Overview of the Assignment:
In this exercise, we will review database scaling and performance tuning concepts. This exercise is based on the DVD rental company database you have been exploring in the programming assignments. The assignment is broken into two parts.
Required Software
This assignment requires you to run the DVD rental database which you have used in the previous programming assignment.
You will need Notepad ++, Visual Studio Code or a similar code compare tool
Notepad++ download (windows only) https://notepad-plus-plus.org/downloads/
Visual Studio Code download: https://code.visualstudio.com/
How to use Compare plugin in Notepad++
Install the compare Plugin if you dont have it set up.

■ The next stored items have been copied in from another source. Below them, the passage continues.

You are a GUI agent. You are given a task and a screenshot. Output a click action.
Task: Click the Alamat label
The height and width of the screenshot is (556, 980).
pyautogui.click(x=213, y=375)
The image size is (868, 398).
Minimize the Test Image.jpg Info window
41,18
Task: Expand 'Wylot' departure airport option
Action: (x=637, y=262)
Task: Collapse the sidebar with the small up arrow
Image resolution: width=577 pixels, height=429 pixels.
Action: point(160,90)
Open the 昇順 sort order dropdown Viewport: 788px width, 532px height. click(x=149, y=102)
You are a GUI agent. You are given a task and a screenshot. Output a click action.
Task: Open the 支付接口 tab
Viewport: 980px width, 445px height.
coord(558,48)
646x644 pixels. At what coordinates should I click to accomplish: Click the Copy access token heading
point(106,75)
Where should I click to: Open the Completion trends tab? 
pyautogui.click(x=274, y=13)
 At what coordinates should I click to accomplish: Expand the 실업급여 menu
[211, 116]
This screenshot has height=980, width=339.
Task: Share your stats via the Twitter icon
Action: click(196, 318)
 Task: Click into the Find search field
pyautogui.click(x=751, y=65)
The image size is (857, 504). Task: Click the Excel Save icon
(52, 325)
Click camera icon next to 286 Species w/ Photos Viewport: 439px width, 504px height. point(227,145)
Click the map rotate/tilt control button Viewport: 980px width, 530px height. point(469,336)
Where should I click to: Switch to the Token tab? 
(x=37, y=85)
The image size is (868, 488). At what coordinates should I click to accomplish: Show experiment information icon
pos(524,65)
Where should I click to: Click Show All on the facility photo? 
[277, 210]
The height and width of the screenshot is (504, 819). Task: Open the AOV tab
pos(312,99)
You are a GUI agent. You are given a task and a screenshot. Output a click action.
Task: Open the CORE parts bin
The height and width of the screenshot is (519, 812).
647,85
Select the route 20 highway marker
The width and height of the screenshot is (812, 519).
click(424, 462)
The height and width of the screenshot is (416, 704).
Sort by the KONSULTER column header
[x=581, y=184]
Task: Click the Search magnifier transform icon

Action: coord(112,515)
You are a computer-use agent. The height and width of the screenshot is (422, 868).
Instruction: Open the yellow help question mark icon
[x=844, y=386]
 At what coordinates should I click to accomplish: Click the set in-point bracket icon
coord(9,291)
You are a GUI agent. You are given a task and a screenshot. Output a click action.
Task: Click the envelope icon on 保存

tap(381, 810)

In Notepad++ go to Plugins menu at the top and select Plugins Admin
In the list of Plugins, scroll down to Compare check it off and select Install, and follow prompts.
Once Notepad++ has the compare plugin installed, use the file menu to open both files in separate windows.
Under Plugins menu select Compare, the two files will show up, side by side, and you will notice the lines which are different are highlighted.
How to use compare in Visual Studio Code
Open both files in Visual Studio Code
In the Explorer window (within Visual Studio Code) right click on one of the files and select Select for Compare
In the same Explorer window right click on the other file and select Compare with Selectd
You will now see both files side by side with differences highlighted.
Preparing for the Assignment
Review normalization and database tuning concepts as outlined in the weekly module notes and the text.Note that the assignment has two parts.
Review the DVD rental company schema provided.
Please Use the Assignment Template to provide your answers.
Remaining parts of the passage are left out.